Autoimmune hepatitis is a type of liver disease that can be difficult to diagnose. It is caused by an excessive immune response, which leads to inflammation and damage to the liver. To detect autoimmune hepatitis, doctors may use a combination of tests and indicators.
The first indicator of autoimmune hepatitis is a blood test to measure levels of certain liver enzymes, such as alanine aminotransferase (ALT) and aspartate aminotransferase (AST). High levels of these enzymes can indicate liver damage, and they may be particularly elevated in autoimmune hepatitis. Additionally, a blood test may be used to check for the presence of certain autoantibodies, such as anti-nuclear antibodies (ANA) and anti-smooth muscle antibodies (ASMA). These antibodies are usually present in people with autoimmune hepatitis.
In addition to blood tests, a doctor may also order an imaging test, such as an ultrasound or computerized tomography (CT) scan, to look for signs of liver damage. These tests can help the doctor identify any abnormalities in the liver, such as inflammation or scarring.

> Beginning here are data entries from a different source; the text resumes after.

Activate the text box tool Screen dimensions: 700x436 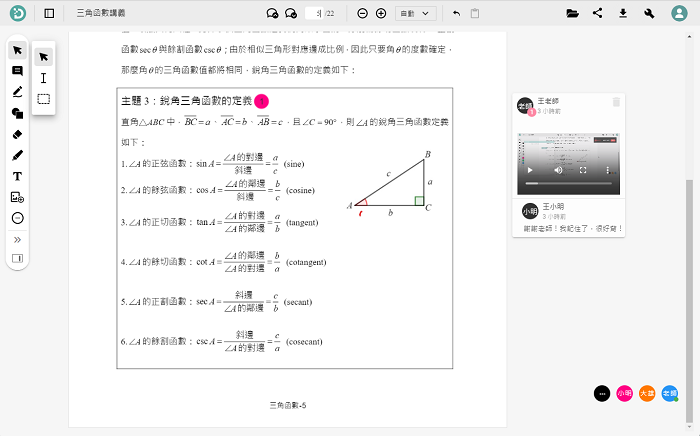pyautogui.click(x=17, y=176)
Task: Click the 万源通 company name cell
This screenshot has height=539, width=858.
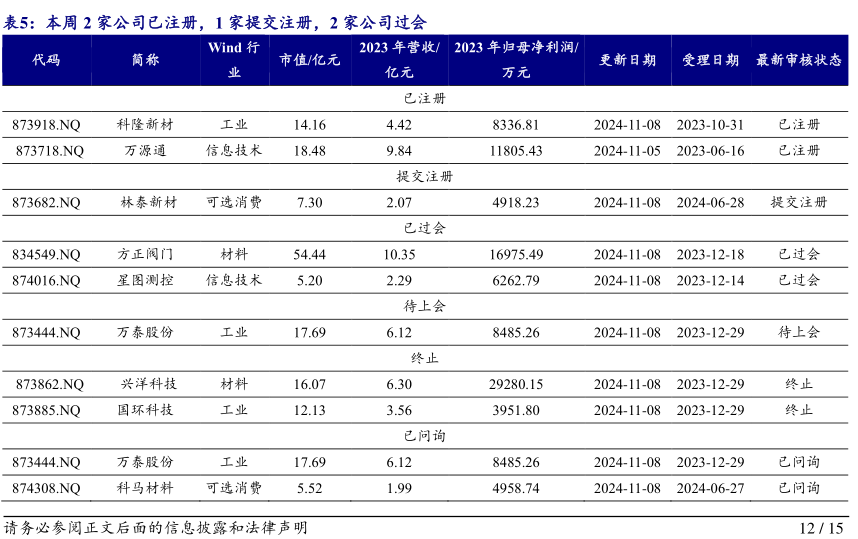Action: point(145,151)
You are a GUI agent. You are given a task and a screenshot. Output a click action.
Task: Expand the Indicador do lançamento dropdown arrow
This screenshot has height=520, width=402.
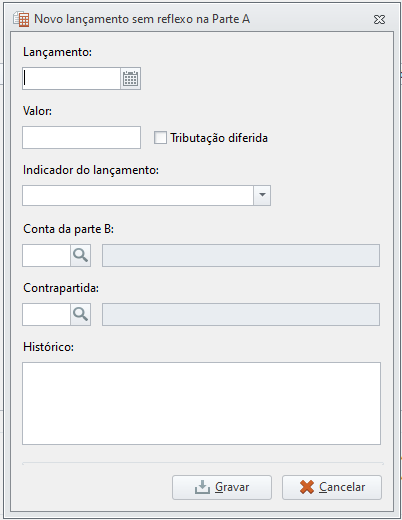[262, 195]
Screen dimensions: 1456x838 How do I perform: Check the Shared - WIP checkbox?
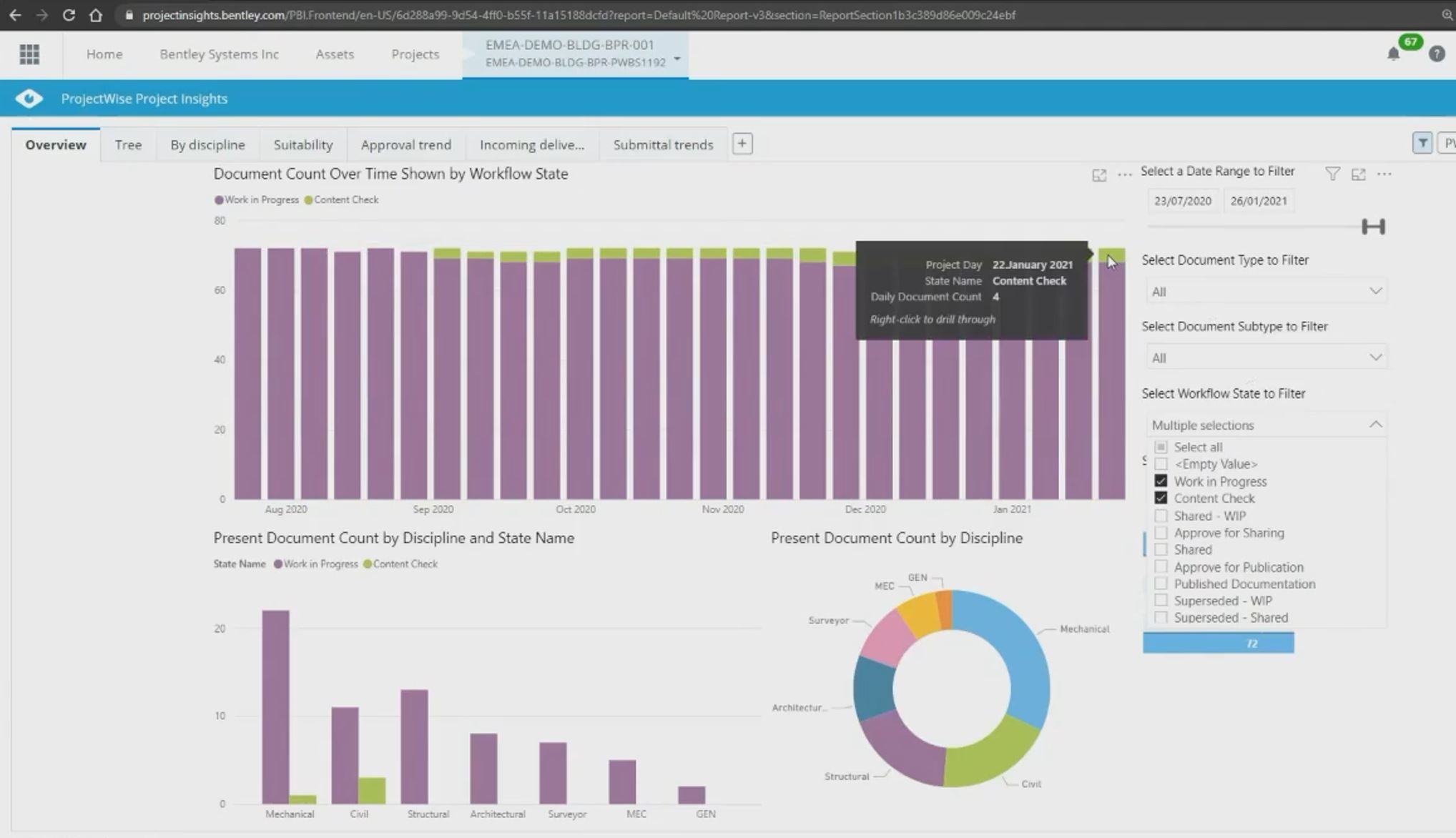point(1161,516)
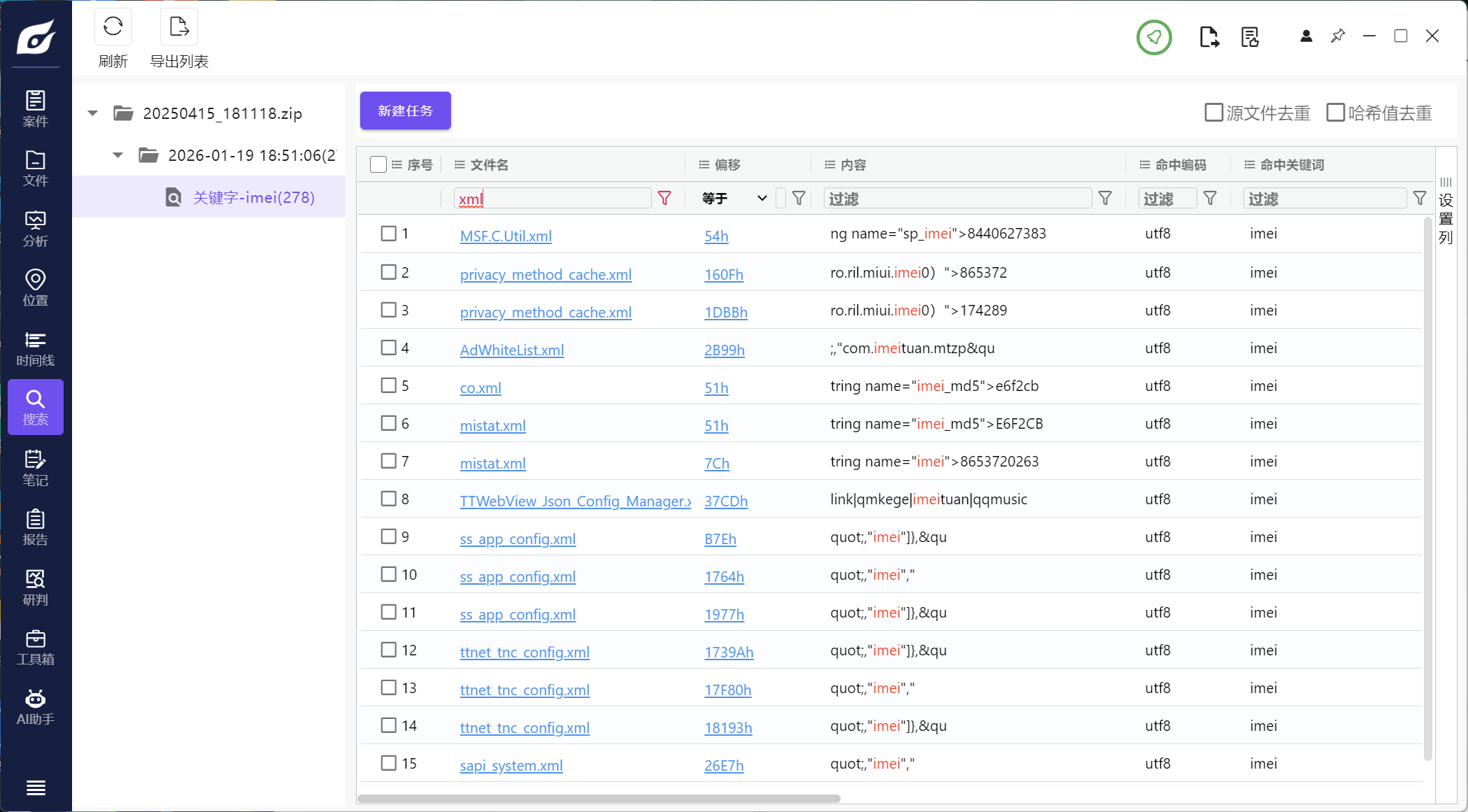Open the Toolbox (工具箱) sidebar icon
Viewport: 1468px width, 812px height.
coord(35,647)
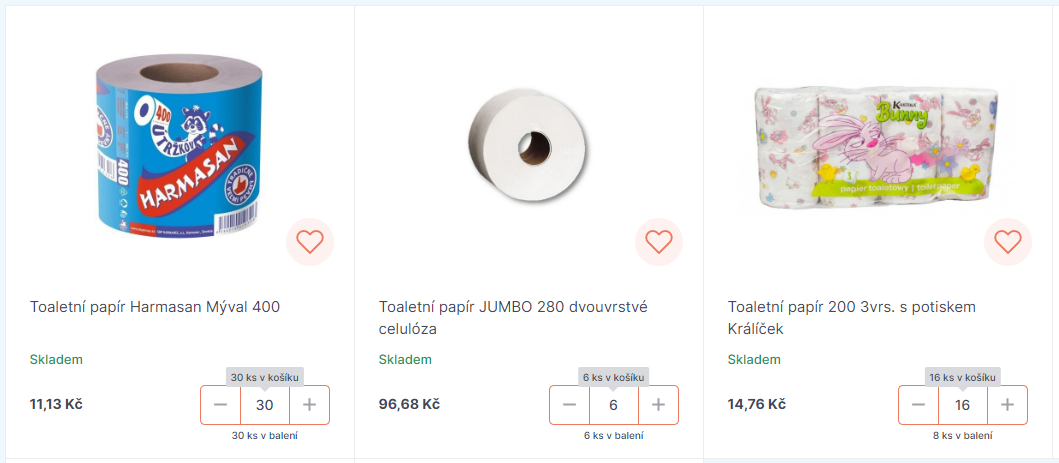
Task: Decrease Harmasan Mýval quantity with minus
Action: pos(221,405)
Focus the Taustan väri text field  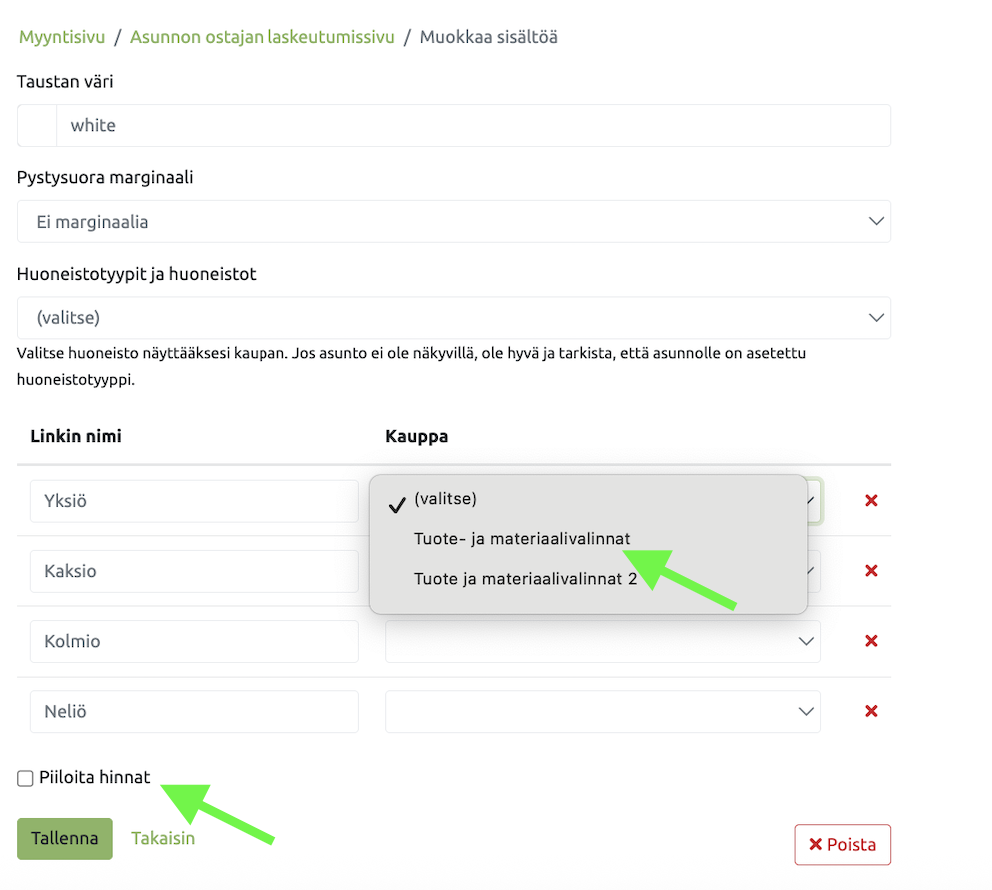tap(472, 126)
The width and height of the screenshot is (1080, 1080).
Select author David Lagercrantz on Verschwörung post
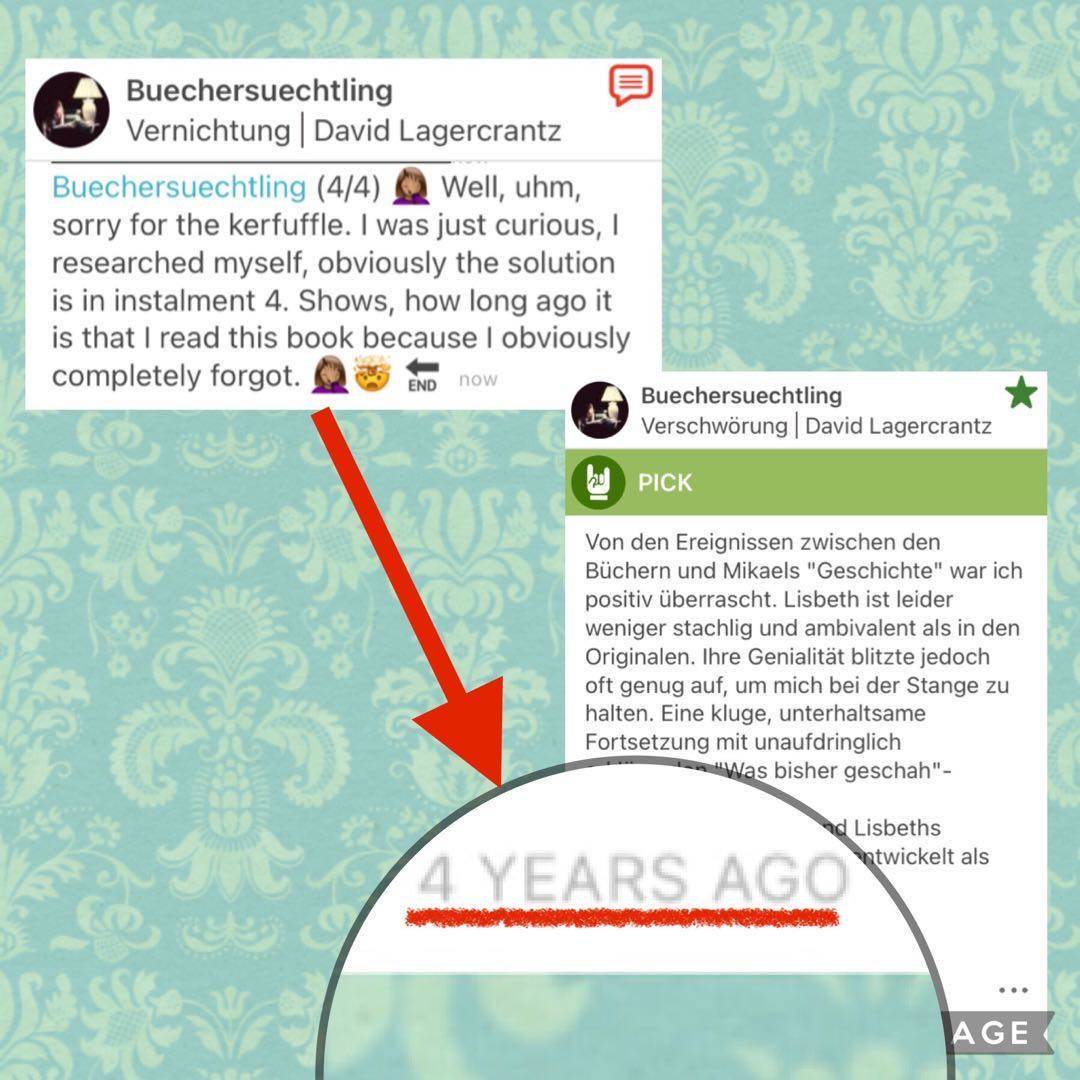click(x=898, y=426)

Finally, a biopsy of the liver may be required to definitively diagnose autoimmune hepatitis. During a biopsy, a sample of liver tissue is taken and examined under a microscope. The biopsy can reveal any abnormal cells or other signs of inflammation or damage that are characteristic of autoimmune hepatitis.
In summary, to detect autoimmune hepatitis, doctors may use a combination of tests, such as blood tests to measure levels of liver enzymes and autoantibodies, imaging tests to look for signs of liver damage, and a biopsy to definitively diagnose the condition.